EXTRACTED DATA —
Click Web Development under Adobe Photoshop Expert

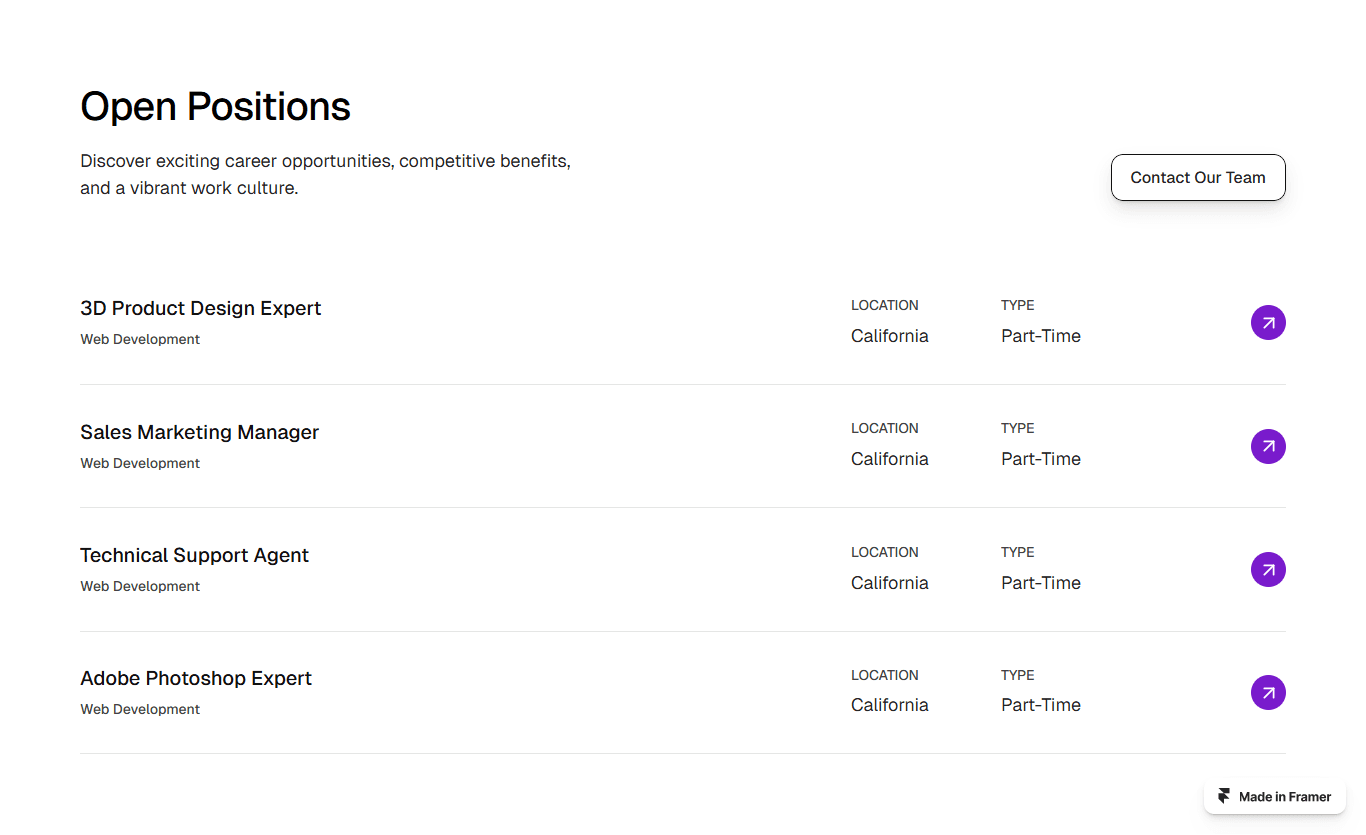point(140,709)
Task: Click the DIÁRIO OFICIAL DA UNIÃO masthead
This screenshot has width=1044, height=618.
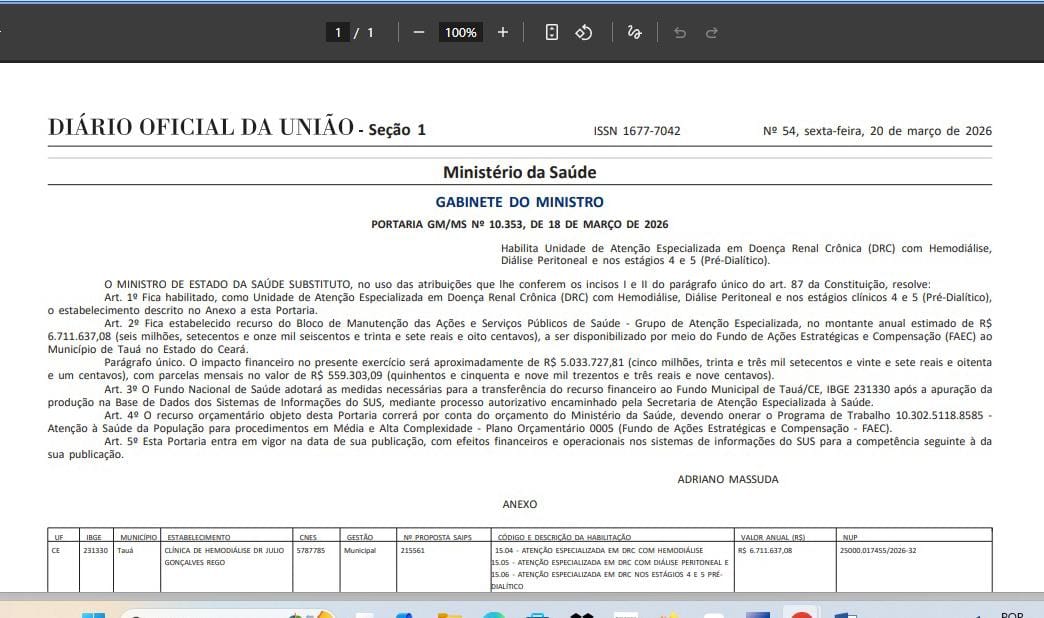Action: [200, 128]
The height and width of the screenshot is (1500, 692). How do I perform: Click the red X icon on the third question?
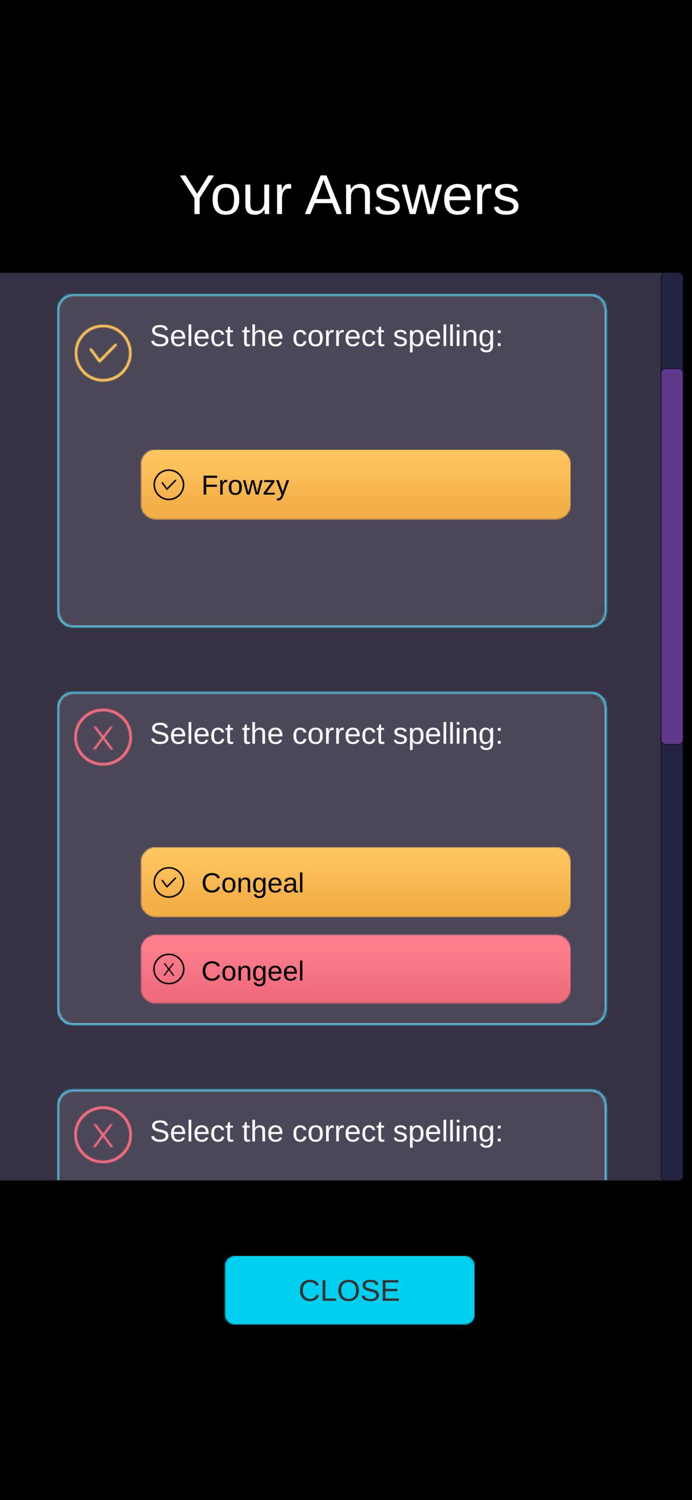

REQUIRED ACTION — Each word of the data should be repeated exactly, and the pictures left out.

YOUR SOLUTION —
Click Web Development under Adobe Photoshop Expert

point(140,709)
Task: Click the DIÁRIO OFICIAL DA UNIÃO masthead
This screenshot has width=1044, height=618.
Action: [200, 128]
The height and width of the screenshot is (1500, 692). How do I perform: Click the red X icon on the third question?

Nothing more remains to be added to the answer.